**Extract provided**
But there was a deeper point in my message last Thursday, and that was
to question whether there is really a NEED to recompute (and publicize
in the WWW) the various 1999 AN10 impact probabilities with the arrival
of every new observation. Too many people rather peripherally involved
with the NEO effort have become quite obsessed with the idea that the
impact probability is a useful quantity, uniquely defined, in relation
to other orbital parameters that actually provide more definitive
information about whether an NEO threat should be taken seriously. It
is INEVITABLE that 1999 AN10's more significant impact probabilities
(defined in some manner that is at least consistent) will increase over
the course of the next few months. It is indeed very likely that, when
the present observing season ends toward the end of this year, the 2044
impact probability will be roughly TWICE its current value. Should that
be cause for concern? Certainly not. The point is that it cannot then
be more than a few times what it currently is. If I can assert this to
be the case, some may ask, why did I say that "further observations
over the next several months are very much to be encouraged"? The point
is that the object is faint, we do want SOME observations (data on two
nights each month, say, for as many months as possible), and if nothing
is said, nothing gets done. 

At some stage, we can hope (and that is really the only verb we can
use) that the 2044 impact probability will drop dramatically, rather
quickly going down to "essentially zero" when, depending on the
circumstances of the 2027 approach to the earth, the possibility that
the "dangerous" post-2027 revolution period is 1.70 years can be
eliminated. It is very likely that this hope will not be met this
year. Even if some authorities feel that it is, there is enough
flexibility in the assessment of the maximum permissible errors that
others will argue that it isn't. This situation is quite different
from that in May, when the recovery observations rather unexpectedly
showed the inevitability of the 2027 close pass, the uncertainty in
the resulting perturbations being the sole root of the current
problem. We may in fact have to wait until 2004 before we can resolve
the problem, hopefully in a favorable manner...  On the other hand,
with access to a suitably large telescope at the far-north opposition
in October 2001, we may definitively purge the 2044 danger--or,
alternatively, quadruple the impact probability, which could then be
significantly above (though still not worryingly above) the
background impact probability for 1-km objects. (Of course, as
Andrea Milani and Steve Chesley have stated before, we should not be
out of the woods as regards other impact opportunities for 1999 AN10
during the next several centuries.)

**Task instructions**
[a] In the message about 1999 AN10 impact probabilities, what post-2027 revolution period is called "dangerous"?
[b] Write the next part of the message about 1999 AN10 impact probabilities, starting after its final sentence.

**Data entries**
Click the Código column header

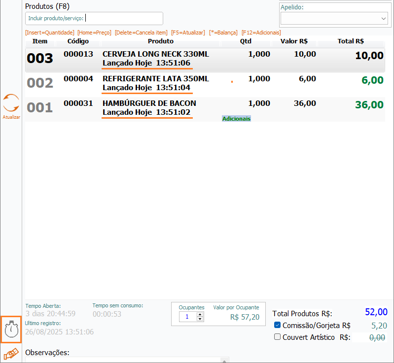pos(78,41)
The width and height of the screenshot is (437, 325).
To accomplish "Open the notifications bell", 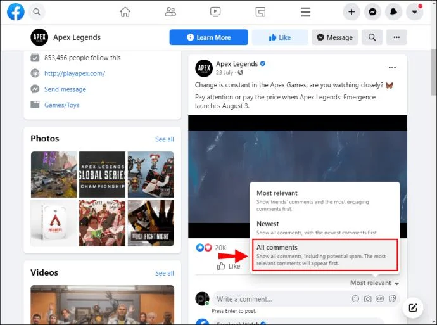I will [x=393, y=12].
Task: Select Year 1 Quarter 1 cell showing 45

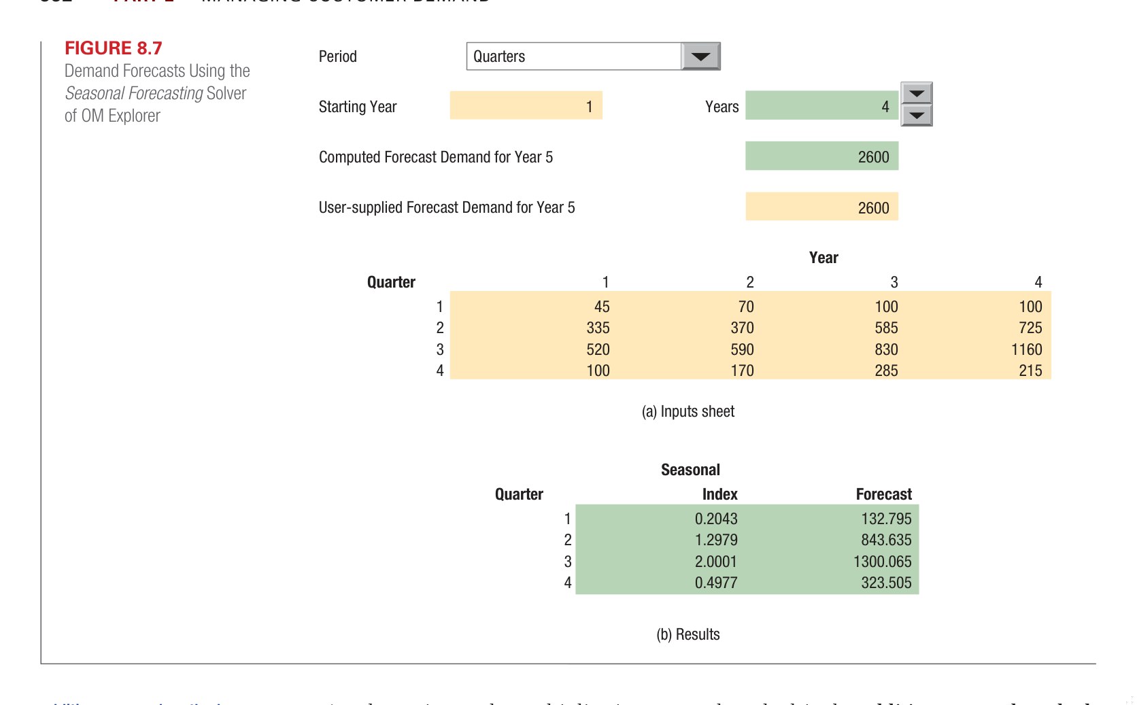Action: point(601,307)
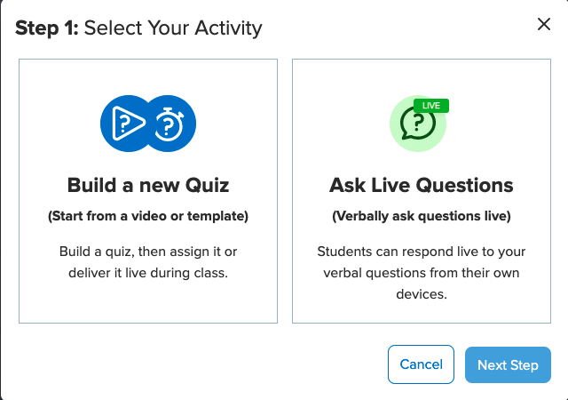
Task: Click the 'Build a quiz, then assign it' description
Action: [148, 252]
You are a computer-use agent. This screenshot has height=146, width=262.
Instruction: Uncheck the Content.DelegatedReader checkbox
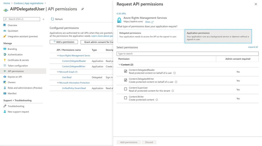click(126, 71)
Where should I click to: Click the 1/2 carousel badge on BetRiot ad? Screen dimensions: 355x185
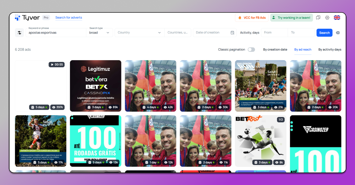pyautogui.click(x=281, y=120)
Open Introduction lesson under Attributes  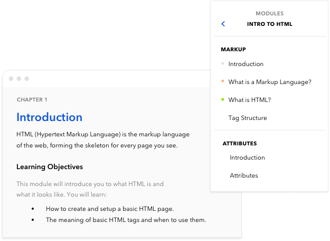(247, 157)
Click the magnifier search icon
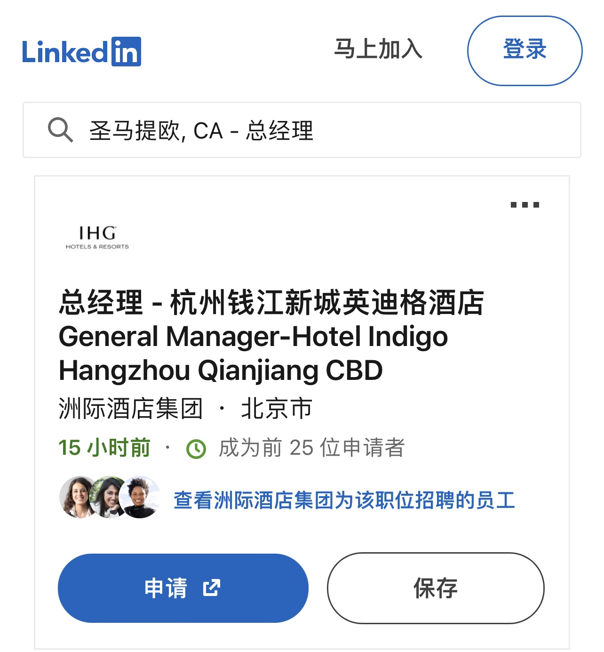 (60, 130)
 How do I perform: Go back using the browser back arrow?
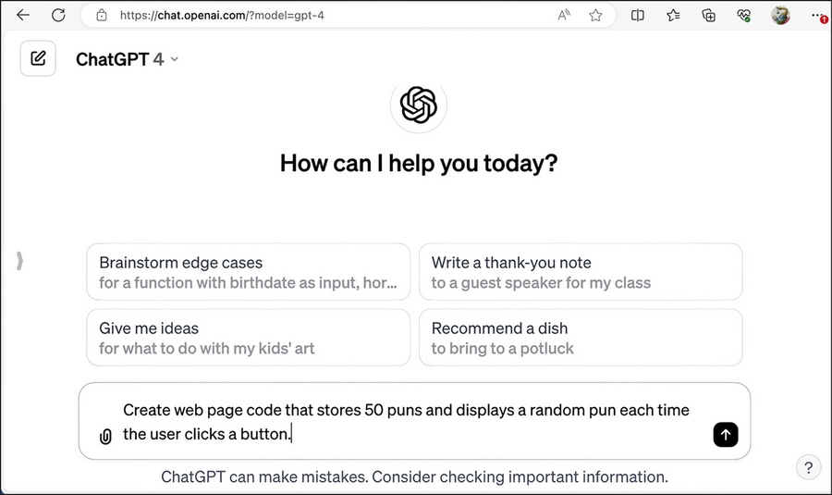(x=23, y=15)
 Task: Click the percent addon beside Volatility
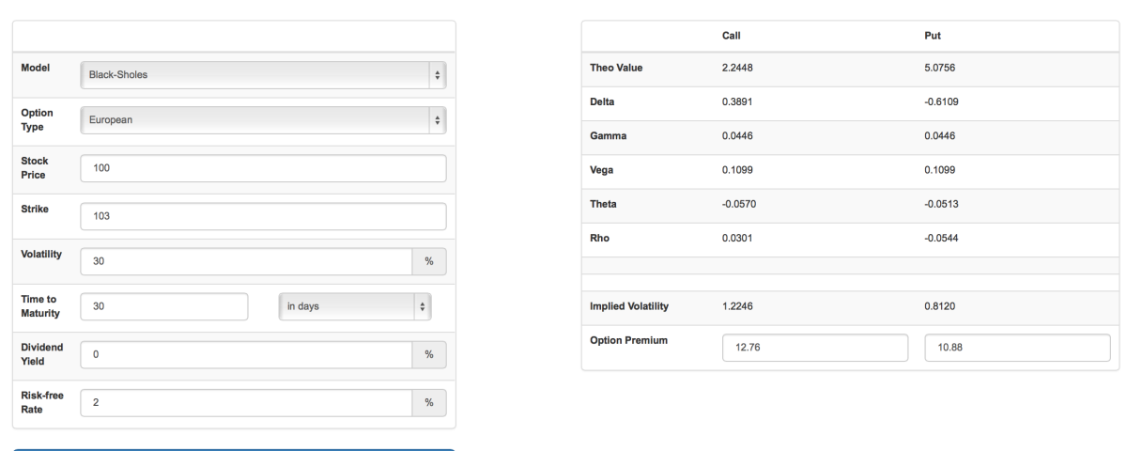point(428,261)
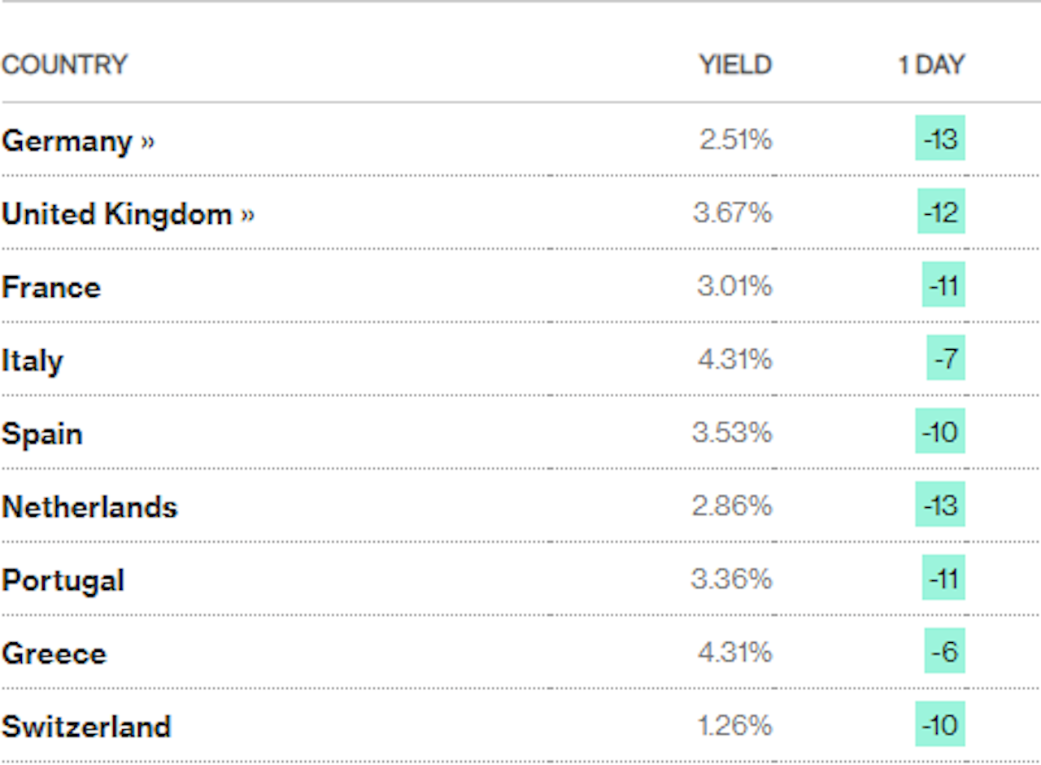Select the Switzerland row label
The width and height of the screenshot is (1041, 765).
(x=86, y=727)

**Responses per task**
[a] 1.70 years

[b]
Earlier last week, the CCNet drew attention to the recent paper by
the same Pisa team on 1998 OX4, where four impact possibilities have
been identified during the next half century, but the extreme orbital
uncertainty (and intrinsic faintness) effectively dooms any
deliberate recovery attempt to failure. Rather understandably, they
propose to eliminate (hopefully) the possibility of earth impact by
restricting search activities to the sky positions (at the
appropriate times) corresponding to where 1998 OX4 would have to be
if it were on the impact trajectories (and praying not to find it
there). The idea of considering "virtual impactors" in order to cut
down on the need for an extensive search is a good one, although it
is not particularly new. For example, I made use of the concept (in
reverse) in my paper, in the September 1973 issue of The Astronomical
Journal, showing the most likely regions and times to search for
comet 109P/Swift-Tuttle, on the assumption that it was not observed
with the naked eye at perihelion passages in the centuries prior to
its 1862 discovery because it was unfavorably placed for detection.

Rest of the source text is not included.